Ants rely heavily on their acute senses of smell to orchestrate social behaviors, including seeking food or defending their colonies. While the ant olfactory system is more complex than that of other insects, the understanding of how it works is still limited. By using transgenic ants where olfactory neurons light up when activated, researchers discovered a sensory center that receives the input from the alarm pheromones produced by other colony members when sensing danger. Their findings were published recently in Cell.1 

See “The Genetics of Society

“Ants have evolved all these different pheromones that they use to pass different kinds of information to one another, and we see signatures of this” in their brains, said Taylor Hart, a neurobiologist at the Rockefeller University and coauthor of the study. To detect these scent markers, ants use their antennae, from which sensory neurons connect to large brain structures known as the antennal lobes. These lobes are “subdivided anatomically into many ball-shaped structures that are called glomeruli,” explained Hart. There are approximately 500 glomeruli in each ant antennal lobe, but up until now, it was not clear how they activate in response to different odors. 

“This is all very interesting to us because we want to know” how these brain structures work at a functional level and how the different pheromones that maintain ant societies are perceived and encoded within the ant brain, Hart said. 
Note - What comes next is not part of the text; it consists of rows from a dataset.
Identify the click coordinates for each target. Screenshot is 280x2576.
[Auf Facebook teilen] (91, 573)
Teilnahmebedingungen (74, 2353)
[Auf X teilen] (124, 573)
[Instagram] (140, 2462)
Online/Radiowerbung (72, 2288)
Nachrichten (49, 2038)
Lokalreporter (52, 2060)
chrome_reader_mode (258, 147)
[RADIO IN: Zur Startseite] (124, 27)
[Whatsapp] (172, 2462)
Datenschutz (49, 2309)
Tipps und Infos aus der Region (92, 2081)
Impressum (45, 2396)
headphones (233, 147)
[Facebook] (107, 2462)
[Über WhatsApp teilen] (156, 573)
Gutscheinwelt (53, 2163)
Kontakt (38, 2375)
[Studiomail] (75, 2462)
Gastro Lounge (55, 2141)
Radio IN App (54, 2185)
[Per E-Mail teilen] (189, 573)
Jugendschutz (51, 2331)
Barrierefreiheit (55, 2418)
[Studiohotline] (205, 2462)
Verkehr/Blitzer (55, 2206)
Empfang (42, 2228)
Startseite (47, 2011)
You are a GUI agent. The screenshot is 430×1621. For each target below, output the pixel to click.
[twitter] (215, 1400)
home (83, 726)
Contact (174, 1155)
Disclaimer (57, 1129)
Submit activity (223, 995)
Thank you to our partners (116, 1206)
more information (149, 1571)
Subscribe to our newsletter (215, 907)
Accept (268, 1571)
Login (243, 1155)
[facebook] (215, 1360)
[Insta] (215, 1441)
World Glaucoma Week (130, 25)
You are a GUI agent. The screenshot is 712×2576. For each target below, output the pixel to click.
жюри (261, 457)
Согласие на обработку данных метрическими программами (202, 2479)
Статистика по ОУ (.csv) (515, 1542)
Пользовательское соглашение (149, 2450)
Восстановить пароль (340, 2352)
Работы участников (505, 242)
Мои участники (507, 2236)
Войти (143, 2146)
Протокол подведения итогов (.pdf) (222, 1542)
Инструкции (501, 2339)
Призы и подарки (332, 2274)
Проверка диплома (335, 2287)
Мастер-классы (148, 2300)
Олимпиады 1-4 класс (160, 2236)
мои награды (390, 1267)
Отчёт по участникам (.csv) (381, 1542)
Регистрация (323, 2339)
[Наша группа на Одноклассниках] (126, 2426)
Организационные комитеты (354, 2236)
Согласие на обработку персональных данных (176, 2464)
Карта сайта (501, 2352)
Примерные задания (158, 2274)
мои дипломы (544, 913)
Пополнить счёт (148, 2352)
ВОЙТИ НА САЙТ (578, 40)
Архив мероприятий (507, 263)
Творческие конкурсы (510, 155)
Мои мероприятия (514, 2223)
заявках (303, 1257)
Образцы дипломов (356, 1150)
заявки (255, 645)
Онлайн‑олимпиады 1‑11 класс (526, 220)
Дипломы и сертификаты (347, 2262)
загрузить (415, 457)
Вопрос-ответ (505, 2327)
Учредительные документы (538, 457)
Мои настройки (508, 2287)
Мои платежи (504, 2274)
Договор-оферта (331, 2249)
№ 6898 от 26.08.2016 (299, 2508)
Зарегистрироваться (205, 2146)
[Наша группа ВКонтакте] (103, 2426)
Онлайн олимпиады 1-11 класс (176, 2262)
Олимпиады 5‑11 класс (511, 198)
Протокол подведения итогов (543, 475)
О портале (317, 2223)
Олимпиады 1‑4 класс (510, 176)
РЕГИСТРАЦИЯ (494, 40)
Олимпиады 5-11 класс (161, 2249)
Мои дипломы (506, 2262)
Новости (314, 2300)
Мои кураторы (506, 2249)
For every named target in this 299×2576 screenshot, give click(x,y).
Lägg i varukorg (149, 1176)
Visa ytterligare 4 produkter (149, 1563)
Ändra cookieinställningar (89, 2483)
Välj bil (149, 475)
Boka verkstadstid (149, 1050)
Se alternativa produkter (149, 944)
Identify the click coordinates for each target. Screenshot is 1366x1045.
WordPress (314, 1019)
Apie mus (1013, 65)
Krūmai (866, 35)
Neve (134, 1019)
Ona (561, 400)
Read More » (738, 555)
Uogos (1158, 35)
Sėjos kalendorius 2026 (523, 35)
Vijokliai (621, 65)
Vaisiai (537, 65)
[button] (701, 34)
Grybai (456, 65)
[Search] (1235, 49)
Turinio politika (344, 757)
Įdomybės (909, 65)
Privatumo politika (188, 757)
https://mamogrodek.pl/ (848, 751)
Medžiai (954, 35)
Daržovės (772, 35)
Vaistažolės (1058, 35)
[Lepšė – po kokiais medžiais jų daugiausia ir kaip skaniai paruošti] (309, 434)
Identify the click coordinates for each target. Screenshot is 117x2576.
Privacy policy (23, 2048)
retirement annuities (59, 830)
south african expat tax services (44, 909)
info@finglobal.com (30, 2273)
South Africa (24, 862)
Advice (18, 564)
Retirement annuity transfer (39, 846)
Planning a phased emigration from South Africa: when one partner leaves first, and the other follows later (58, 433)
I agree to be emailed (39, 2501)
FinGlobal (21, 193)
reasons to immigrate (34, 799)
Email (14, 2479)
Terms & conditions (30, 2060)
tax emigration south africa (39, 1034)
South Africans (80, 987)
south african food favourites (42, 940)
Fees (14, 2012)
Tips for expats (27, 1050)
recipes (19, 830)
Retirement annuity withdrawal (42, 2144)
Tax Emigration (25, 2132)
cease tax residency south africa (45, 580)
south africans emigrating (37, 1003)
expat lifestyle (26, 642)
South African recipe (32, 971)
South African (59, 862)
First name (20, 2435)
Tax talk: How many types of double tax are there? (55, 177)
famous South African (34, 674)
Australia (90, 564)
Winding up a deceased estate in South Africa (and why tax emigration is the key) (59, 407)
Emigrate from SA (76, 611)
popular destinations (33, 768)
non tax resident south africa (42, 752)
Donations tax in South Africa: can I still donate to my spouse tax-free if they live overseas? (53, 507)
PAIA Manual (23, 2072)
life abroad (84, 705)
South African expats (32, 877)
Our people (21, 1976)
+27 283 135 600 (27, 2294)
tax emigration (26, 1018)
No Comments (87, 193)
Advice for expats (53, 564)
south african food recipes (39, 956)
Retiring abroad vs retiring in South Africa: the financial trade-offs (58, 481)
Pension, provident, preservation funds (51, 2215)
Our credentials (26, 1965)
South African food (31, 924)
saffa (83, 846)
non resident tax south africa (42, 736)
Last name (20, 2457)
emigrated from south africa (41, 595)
To explore these questions, Hart and her colleagues created transgenic ants, which is a milestone that has never been achieved before. By introducing a fluorescent marker that reports the calcium activity of olfactory sensory neurons in the clonal raider ant, Ooceraea biroi, the team monitored the neural activity in the animals’ antennal lobes. Then they exposed these transgenic ants to four different alarm pheromones and spied on their brains. 

See “Ant Pupae Feed Adults, Larvae with Secreted Liquid

The alarm pheromones activated one to six glomeruli, a handful of the approximately 500 found in the antennal lobe. The scientists also noticed a significant overlap among the glomeruli activated by each of the pheromones tested. For instance, three of these scents, specifically those inducing panic that results in nest evacuation, often activated the same glomerulus. When Hart and her colleagues mapped two other relevant glomeruli for this response, they found that all three were spatially clustered. 

These observations suggest that these danger-signaling pheromones feed into a sensory hub rather than triggering a more spatially distributed activation of glomeruli. “We don’t know for sure that the sparse representation is true for all odors,” said Hart, but based on the brain response to some other scents they tested, “it could also be a general trend in this animal.”

Investigating these neurobiological questions in ants “opens up a lot of possibilities for understanding how these organisms use these chemical and social cues for manifesting all [of their] fascinating behaviors,” said Duke University insect neurobiologist Pelin Volkan, who was not involved in this study. She added that the transgenic ants developed by this research team will significantly contribute to that goal. 

Figuring out the neuroscience fundamentals underlying these animals’ social interactions and how those behaviors emerge is going to be “super powerful,” Volkan concluded. 

References

  1. Hart T, et al. Sparse and stereotyped encoding implicates a core glomerulus for ant alarm behavior. Cell. 2023; S0092-8674(23)00544-5.